151 at 169-171 (1967).
Clearly then, the Commission's protective conditions
in the abandonment case were deliberately designed around
the continued effective application of the protective
agreements to the affected employees. The Majority,
therefore, was correct in its jurisdictional determination.
II.
APPLICATION OF THE PROTECTIVE AGREEMENTS
TO ABANDONMENTS
The dissent contains the following unsupported and
erroneous conclusion at page 6:
"Commission alluded to the February 7, 1965
Non-Ops Job Protection Agreement. However, it
must be kept in mind that agreement does not deal
- 9 -
with abandonment and is inapplicable in this issue.

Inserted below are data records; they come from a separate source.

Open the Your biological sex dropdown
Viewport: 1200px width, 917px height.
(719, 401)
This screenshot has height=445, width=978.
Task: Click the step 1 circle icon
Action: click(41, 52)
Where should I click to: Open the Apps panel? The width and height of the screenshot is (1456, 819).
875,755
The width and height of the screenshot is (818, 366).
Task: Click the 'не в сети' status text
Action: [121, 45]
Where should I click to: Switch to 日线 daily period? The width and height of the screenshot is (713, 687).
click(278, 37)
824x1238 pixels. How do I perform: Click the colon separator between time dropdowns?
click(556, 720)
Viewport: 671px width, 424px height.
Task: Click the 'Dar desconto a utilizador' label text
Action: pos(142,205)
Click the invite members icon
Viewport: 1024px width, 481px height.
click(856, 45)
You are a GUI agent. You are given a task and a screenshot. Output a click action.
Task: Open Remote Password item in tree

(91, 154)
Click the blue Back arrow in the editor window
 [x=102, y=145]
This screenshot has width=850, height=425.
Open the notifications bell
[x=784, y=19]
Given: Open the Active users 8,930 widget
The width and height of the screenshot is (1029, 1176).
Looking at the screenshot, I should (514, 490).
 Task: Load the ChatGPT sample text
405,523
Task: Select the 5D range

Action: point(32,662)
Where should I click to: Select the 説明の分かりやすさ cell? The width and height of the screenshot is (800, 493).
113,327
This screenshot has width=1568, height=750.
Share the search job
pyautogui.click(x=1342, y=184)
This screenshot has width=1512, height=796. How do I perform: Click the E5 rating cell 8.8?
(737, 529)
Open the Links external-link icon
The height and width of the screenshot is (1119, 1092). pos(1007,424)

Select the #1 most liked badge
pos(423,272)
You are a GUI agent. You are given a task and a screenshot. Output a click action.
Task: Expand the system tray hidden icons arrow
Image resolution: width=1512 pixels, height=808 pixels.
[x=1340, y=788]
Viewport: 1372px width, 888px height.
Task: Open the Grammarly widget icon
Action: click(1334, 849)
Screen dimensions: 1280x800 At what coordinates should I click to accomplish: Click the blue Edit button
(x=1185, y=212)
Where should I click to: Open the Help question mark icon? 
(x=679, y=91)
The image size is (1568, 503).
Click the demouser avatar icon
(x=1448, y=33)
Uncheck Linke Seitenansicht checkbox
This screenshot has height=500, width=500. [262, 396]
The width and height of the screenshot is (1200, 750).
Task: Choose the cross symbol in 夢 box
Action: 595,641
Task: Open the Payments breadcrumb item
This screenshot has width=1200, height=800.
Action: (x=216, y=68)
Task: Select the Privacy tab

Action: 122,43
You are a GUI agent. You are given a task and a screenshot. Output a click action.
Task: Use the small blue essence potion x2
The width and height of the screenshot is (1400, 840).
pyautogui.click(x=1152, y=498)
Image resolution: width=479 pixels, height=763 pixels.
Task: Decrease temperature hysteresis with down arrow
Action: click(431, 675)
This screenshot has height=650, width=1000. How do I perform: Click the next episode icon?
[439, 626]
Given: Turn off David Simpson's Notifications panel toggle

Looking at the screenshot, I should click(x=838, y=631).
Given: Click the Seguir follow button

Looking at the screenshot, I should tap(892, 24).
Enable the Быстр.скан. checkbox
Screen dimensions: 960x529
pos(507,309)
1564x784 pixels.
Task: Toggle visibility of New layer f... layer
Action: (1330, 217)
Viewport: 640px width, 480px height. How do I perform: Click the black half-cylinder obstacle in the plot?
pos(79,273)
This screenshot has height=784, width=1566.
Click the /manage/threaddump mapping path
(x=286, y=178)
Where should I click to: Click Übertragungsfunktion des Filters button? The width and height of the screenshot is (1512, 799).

But were it operable in this case, it, the same as
other protective agreements discussed in the
Commission's Order, would have been pre-empted."
As noted above, the Commission decision itself
repeatedly recognized and relied upon applicability of
the February 7, 1965 Agreement to the abandonments it
authorized. Furthermore, the changes which occurred
in the operations of the CNJ as a result of the
Pennsylvania abandonments were operational and
organizational changes of the first magnitude and, as
such, were subject to the plain, literal language of
the Agreement.
In both its application and interpretation of the
protective agreements, the Majority was correct.